Research teams from MIT, Caltech, Northeastern, and the NSF Institute for AI and Fundamental Interactions have developed a potential alternative to MLPs called Kolmogorov-Arnold Networks (KANs). KANs use learnable activation functions on edges, which contrasts MLPs that have fixed node activation functions. They also replace linear weights with parametrized splines. This adaptation enables KANs to offer better accuracy and interpretability than MLPs. Mathematical and empirical examinations have shown that KANs perform better especially when handling high-dimensional data and for scientific problem-solving. This research introduces the architecture of KAN, compares the model with MLPs, and presents the interpretability and applicability of KAN in scientific discoveries.

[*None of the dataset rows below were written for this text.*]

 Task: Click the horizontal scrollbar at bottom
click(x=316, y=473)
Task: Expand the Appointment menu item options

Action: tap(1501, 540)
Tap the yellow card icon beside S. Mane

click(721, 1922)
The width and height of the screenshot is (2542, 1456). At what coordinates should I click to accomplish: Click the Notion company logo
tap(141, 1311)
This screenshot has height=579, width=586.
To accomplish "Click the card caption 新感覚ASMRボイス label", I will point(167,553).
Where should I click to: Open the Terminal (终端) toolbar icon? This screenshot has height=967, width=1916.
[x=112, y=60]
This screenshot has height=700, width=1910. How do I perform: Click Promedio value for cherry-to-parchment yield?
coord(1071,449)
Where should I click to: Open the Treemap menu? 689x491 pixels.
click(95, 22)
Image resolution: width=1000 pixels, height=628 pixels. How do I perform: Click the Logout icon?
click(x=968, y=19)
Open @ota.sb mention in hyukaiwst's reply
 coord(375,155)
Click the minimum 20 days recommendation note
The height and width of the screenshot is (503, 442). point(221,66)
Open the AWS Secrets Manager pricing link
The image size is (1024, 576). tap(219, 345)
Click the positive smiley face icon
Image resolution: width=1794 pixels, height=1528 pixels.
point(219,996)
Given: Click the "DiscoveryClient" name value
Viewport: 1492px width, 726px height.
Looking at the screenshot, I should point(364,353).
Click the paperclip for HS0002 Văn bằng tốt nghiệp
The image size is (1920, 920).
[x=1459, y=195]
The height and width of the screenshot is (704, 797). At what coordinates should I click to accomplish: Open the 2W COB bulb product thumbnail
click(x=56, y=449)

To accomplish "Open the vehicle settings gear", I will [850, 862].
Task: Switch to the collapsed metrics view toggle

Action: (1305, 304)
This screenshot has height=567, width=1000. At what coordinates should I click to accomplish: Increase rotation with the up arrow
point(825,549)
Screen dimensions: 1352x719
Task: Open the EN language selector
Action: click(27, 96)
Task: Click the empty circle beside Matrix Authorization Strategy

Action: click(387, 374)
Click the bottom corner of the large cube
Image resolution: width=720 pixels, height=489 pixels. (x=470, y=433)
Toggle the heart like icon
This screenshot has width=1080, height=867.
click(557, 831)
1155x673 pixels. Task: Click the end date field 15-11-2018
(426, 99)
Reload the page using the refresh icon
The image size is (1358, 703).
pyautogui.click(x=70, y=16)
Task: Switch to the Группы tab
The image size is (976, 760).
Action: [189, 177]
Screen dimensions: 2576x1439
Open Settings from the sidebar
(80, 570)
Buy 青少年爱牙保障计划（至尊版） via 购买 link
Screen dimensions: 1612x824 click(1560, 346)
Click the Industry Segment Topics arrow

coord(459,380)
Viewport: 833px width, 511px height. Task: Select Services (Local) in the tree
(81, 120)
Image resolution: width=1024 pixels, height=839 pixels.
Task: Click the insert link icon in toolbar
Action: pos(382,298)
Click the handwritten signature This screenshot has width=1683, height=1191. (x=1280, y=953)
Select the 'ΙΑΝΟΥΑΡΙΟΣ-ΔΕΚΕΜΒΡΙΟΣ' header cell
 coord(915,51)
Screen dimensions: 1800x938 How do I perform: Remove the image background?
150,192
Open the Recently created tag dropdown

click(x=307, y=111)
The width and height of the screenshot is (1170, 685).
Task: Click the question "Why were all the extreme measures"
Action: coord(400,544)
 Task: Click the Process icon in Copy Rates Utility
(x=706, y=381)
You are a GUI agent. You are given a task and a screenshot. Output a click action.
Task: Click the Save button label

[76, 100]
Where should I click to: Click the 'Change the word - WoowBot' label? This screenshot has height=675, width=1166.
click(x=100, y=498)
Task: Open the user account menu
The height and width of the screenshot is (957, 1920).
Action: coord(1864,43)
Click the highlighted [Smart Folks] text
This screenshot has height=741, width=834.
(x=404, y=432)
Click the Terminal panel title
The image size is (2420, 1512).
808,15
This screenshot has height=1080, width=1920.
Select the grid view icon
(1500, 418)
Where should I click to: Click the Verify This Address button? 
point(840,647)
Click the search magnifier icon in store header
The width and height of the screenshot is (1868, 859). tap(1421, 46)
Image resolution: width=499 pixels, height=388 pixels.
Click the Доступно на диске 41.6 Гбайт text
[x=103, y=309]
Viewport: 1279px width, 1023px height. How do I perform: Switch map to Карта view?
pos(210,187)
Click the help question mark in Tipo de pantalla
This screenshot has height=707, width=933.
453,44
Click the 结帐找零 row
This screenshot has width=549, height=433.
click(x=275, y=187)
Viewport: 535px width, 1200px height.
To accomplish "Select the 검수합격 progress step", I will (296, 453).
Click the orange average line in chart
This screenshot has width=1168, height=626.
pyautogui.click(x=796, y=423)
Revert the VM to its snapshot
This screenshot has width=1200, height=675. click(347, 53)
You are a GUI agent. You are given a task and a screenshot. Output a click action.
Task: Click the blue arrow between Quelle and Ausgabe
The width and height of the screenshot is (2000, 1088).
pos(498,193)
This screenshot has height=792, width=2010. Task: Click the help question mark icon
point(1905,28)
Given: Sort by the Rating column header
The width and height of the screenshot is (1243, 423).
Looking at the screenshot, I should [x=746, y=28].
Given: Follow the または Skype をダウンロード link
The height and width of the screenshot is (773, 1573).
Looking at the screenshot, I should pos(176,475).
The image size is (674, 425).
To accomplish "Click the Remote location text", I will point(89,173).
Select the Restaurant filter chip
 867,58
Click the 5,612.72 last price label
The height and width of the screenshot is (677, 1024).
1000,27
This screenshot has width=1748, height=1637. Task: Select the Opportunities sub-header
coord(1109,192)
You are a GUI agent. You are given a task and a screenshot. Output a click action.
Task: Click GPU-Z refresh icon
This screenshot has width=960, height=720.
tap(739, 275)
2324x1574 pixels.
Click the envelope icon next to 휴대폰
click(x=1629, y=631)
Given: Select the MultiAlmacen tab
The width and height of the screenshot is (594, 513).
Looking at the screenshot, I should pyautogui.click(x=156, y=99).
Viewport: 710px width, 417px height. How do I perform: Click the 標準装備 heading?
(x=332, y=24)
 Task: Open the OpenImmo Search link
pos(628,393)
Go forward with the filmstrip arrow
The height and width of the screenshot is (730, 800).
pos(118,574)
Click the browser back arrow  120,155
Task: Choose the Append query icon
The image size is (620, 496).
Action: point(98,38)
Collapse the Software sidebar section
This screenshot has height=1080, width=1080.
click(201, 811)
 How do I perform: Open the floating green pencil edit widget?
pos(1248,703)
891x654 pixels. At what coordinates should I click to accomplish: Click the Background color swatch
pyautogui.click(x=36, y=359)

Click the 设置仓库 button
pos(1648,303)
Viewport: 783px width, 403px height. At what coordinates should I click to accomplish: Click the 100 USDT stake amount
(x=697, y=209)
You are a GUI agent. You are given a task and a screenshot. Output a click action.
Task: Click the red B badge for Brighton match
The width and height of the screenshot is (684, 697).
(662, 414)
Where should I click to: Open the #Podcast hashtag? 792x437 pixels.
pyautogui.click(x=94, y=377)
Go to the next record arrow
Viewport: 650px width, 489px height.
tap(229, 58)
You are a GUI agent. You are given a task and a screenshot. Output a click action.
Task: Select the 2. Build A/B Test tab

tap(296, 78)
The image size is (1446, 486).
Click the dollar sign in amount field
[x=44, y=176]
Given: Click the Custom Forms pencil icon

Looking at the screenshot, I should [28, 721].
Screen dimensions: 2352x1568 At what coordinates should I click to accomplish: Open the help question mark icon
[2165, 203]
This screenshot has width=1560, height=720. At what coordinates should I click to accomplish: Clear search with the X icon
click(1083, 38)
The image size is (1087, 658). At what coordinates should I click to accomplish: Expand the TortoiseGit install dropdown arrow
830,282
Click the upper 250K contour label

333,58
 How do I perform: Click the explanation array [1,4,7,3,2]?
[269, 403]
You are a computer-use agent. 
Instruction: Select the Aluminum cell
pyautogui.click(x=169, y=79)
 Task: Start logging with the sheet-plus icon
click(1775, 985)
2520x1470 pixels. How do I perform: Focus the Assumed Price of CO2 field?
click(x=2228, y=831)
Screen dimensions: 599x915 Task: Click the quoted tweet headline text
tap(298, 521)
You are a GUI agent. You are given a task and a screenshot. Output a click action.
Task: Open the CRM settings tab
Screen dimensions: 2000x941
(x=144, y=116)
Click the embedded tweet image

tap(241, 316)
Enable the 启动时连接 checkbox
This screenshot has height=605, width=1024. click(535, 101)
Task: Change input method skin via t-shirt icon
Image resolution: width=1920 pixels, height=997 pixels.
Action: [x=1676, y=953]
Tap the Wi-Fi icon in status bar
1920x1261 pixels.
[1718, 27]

Previous literature explores the relationship between the Kolmogorov-Arnold theorem (KAT) and neural networks. However, this study expands the network to all sizes and depths, thereby making KAT more relevant in modern deep learning. The researchers also explored the Neural Scaling Laws (NSLs) to demonstrate how the Kolmogorov-Arnold representations aid rapid scaling. In terms of Mechanistic Interpretability (MI), the study designs inherently interpretable structures and explores learnable activations and symbolic regression methods. The KANs promise to replace MLPs in Physics-Informed Neural Networks (PINNs) and other AI applications in mathematics, particularly in knot theory.
Based on the findings of the study, KANs outperformed MLPs in representing functions across various tasks such as regression, solving partial differential equations, and continual learning. KANs showcased superior accuracy and efficiency, especially in capturing the complex structures of special functions and Feynman datasets. KANs also demonstrated the potential for scientific discovery in fields like knot theory. It should be noted, however, that while KANs enhance accuracy and interpretability, their training is slower compared to Multilayer Perceptrons. The study also identifies that improving efficiency still remains a challenge, thus inviting further research to optimize training speed. This means that for tasks that demand speed, MLPs are more practical while for ones that prioritize accuracy and interpretability KANs are better suited.